The presented study demonstrates a role of geological conditions (varying density of rock mass) for vertical deflections on a local scale. So, the local changes of vertical deflections are discussed on an example of a quite small and flat area, featuring a distinctive gravity anomaly induced by a salt dome. The presented paper is a continuation of articles published in this journal before, where some geodynamical aspects of the Inowroclaw salt dome were discussed:
* geodetic, recent activity of the salt structure observed by geodetic methods (Szczerbowski, 2007),
* geological, geomorphostructural evidence of its uplift history or structural features, such as: relief of the structure, its boundaries, etc. (Szczerbowski, 2007).
The presented study is a combination of geological and geodetic aspects in geodynamic research by analyzing gravity anomaly of the area and a parameter describing this phenomenon--vertical deflection by means of a GPS/leveling method.
2. THE SHORT OUTLINE OF THE AREA
The problem of accuracy of regional quasigeoid model is usually confined to the effect of "topographical mass"--a geomorphological feature resulting from elevation changes. In local-scale studies of accurate quasigeoid models for areas of a few square kilometers, it is more sensible to consider effects of diversity of rock mass distribution. It means that in areas of flat terrain, where changes in altitude do not exceed a few meters, significant changes of vertical deflection can occur as a result of gravity anomalies induced by rock mass distribution or ground water level variations and other reasons. Inowroclaw is an example of such area, where a gravimetric model is essential for understanding the nature of evaluated vertical deflection changes occurring at a relatively short distance. Such an approach requires introduction to geological conditions of an area. In the case of Inowroclaw, the main element controlling local geological setting is a salt dome. Some aspects of Inowroclaw geology were presented in previous issues of this journal (Szczerbowski, 2007, 2010a).
The area has been studied by the AGH-UST as a geodynamic test area, where geodetic and geophysical surveys are carried out. This field laboratory was established for investigation of some of the scientific and engineering problems related to geodynamics (activity of the salt structure, hazards resulting from subsurface erosion). Some results of several campaigns were already discussed by Szczerbowski (2004, 2007, 2009a, 2009b, 2010a).
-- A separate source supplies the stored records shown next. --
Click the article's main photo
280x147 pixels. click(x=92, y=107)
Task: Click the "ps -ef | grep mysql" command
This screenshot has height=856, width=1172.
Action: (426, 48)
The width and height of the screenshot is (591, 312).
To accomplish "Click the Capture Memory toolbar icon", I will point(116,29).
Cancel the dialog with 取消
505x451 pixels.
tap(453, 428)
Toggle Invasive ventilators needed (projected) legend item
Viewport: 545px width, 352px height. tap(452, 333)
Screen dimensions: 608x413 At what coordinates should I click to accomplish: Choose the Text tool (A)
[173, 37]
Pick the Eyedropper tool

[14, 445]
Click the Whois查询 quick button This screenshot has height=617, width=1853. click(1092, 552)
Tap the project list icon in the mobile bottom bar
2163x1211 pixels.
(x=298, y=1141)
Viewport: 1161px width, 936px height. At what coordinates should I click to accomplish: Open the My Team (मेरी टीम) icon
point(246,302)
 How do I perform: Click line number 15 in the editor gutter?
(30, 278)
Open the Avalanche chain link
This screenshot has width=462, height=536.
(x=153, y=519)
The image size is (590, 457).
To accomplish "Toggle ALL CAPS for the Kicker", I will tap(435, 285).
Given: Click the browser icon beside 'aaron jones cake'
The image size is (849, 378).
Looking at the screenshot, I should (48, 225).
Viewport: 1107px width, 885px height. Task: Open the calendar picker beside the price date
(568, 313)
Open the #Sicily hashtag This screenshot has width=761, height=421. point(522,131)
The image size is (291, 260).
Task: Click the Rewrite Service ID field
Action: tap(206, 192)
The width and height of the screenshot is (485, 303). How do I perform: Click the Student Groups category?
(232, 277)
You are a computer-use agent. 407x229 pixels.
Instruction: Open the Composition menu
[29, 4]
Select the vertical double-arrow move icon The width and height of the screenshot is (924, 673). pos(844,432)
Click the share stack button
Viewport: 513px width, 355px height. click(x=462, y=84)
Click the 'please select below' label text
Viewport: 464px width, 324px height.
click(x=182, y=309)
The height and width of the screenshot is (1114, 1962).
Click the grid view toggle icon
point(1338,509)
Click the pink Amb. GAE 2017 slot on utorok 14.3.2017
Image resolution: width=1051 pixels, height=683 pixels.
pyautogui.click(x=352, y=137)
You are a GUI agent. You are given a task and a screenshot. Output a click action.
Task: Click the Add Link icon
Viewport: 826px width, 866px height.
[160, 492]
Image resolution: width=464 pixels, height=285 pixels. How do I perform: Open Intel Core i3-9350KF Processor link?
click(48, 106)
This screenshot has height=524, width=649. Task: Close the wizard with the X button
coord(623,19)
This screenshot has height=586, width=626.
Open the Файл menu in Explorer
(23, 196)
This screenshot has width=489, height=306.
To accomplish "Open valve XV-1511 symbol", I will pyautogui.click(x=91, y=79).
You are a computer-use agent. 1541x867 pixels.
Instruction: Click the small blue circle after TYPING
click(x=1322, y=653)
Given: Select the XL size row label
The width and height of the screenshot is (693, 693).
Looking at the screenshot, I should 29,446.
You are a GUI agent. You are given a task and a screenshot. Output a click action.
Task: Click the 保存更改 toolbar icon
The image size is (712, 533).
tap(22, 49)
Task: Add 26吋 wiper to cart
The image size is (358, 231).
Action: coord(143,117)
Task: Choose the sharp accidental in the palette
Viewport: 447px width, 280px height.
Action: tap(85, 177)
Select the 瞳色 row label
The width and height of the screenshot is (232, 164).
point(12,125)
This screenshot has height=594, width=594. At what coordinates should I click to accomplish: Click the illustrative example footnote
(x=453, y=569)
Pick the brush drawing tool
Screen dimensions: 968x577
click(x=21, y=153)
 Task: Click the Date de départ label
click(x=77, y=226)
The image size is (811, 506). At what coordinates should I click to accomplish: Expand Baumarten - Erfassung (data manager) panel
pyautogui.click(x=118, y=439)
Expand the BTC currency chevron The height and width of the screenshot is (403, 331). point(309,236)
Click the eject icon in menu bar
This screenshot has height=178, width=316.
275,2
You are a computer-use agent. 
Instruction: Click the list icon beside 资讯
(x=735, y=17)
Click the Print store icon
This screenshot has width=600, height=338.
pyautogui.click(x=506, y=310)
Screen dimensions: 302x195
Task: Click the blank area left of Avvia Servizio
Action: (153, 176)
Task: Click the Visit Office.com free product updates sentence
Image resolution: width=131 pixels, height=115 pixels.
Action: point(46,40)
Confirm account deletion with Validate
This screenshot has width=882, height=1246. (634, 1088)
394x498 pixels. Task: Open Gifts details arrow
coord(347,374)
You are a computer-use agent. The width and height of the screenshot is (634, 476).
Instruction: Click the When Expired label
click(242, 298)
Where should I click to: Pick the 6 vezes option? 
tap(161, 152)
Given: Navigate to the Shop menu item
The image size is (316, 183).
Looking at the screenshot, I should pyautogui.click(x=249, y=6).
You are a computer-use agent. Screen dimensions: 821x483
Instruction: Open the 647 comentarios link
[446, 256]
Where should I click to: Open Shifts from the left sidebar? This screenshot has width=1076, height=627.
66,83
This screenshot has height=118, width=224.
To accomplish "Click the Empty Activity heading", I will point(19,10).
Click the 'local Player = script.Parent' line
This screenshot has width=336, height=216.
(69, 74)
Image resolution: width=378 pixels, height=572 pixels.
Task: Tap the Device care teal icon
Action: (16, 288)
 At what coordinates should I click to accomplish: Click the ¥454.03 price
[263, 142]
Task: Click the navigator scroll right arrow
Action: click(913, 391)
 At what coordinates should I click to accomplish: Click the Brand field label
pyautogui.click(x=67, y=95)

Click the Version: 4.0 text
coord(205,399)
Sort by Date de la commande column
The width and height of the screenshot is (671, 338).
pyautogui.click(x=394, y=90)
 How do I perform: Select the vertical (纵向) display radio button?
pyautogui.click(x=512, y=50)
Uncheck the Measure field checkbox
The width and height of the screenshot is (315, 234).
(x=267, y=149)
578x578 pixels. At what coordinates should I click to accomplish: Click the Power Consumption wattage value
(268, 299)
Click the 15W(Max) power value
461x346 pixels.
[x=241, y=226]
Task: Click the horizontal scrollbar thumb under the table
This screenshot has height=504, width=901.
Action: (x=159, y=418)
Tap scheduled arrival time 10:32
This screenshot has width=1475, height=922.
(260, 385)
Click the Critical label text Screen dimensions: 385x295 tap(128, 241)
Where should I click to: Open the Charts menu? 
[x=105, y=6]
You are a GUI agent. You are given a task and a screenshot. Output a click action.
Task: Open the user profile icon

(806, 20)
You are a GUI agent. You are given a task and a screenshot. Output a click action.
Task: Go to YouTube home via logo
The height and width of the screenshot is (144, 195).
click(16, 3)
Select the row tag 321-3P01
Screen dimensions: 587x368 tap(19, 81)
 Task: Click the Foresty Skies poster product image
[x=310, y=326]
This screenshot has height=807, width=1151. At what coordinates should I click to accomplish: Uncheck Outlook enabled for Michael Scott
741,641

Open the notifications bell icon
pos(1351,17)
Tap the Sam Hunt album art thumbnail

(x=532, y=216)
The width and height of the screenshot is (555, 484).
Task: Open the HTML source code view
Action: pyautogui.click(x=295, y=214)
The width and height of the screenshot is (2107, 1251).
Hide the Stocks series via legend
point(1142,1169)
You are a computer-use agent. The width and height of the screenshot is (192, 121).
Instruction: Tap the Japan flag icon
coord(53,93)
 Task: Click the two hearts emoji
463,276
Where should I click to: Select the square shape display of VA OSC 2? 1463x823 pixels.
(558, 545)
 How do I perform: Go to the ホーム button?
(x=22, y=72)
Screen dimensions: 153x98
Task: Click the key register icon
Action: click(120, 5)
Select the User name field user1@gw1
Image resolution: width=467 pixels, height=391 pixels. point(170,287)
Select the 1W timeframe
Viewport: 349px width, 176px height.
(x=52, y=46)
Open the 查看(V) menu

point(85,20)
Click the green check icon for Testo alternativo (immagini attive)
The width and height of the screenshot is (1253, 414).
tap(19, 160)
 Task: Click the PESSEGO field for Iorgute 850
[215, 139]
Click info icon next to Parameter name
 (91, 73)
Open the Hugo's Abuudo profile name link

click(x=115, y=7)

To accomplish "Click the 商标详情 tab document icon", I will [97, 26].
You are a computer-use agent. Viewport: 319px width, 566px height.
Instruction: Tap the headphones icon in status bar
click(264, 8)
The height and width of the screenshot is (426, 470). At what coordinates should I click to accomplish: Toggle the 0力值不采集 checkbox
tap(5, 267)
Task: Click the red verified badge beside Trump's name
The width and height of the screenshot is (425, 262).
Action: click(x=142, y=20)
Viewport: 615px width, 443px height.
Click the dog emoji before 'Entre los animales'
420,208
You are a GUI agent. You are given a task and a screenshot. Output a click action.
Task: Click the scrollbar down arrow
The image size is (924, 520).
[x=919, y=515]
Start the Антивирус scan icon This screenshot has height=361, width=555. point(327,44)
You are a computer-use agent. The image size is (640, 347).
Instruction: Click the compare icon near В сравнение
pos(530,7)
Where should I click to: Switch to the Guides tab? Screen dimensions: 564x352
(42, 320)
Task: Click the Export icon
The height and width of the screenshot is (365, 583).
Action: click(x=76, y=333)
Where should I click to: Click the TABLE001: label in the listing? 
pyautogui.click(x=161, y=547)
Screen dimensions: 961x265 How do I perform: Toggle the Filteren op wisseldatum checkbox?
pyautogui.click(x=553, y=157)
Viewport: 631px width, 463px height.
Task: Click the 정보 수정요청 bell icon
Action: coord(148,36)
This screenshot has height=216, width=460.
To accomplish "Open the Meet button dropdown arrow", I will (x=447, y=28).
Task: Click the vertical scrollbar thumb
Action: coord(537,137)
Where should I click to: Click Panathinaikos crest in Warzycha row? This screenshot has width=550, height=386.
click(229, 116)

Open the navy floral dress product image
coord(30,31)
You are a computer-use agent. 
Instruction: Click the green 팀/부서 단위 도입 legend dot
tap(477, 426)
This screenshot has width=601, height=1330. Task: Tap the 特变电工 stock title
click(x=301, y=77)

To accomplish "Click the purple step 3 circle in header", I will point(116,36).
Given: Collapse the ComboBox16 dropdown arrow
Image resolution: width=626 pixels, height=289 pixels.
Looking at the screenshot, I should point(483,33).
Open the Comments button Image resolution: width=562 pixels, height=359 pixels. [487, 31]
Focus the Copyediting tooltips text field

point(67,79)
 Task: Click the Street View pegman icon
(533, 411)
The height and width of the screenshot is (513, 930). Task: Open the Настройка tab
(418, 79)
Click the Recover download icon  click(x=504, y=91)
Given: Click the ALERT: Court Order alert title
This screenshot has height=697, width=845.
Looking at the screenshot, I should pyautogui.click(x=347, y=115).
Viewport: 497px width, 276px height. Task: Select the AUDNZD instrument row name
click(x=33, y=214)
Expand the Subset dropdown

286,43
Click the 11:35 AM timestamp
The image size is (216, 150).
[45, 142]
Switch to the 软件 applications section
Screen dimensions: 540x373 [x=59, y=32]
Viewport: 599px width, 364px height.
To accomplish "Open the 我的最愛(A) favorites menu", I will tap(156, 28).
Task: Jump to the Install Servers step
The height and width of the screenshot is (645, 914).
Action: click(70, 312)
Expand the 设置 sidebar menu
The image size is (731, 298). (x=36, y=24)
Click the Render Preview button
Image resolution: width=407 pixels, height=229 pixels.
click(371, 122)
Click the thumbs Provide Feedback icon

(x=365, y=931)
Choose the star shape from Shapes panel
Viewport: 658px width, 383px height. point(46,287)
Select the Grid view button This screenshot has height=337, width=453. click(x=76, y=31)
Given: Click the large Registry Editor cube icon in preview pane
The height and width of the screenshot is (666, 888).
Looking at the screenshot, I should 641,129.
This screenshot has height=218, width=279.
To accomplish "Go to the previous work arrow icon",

The most important facts about geology were obtained thanks to mining activity that was carried out for more than 100 years in this area. Specific geological conditions led to mass distribution and gravity anomaly, the amplitude of which in this relatively small area, a few square kilometers large, amounts to 7 mGal. The Bouguer anomaly evaluated on the base of gravimetric surveys (LAka, 1981) is presented in Figure 1. As far as geodetic constraints are concerned, the area can be characterized by values of vertical deflections. The vertical deflection components were evaluated for the control point 3403 (Fig. 1), which position is determined by coordinates: [phi] =52[degrees]45'45.90228", [lambda] = 18[degrees]15'13.59211", h = 123.369 m. Values of the components for this control point included in the Polish national network (POLREF), determined within the Leveling Geoid 2001 model (Pazus et al., 2002), are as follows: NS component of vertical deflection [xi], = 3.6" and EW component of vertical deflection [eta] = 3.8". These values can be considered as referential for evaluated and modeled changes of vertical deflection components, which will be discussed in further chapters.
3. MODELING OF LOCAL CHANGES IN THE DIRECTION OF PLUMB LINE
Deflection of the vertical is a term having a geodetic and gravimetric context. Hence, the modeled values should be verified by another approach, like the presented gravimetric modeling of the plumb line.
In geodetic studies there is a definition of vertical deflection commonly used:
difference between the true plumb line and its theoretical vertical (normal) direction on a global ellipsoid (Kamela, 1955).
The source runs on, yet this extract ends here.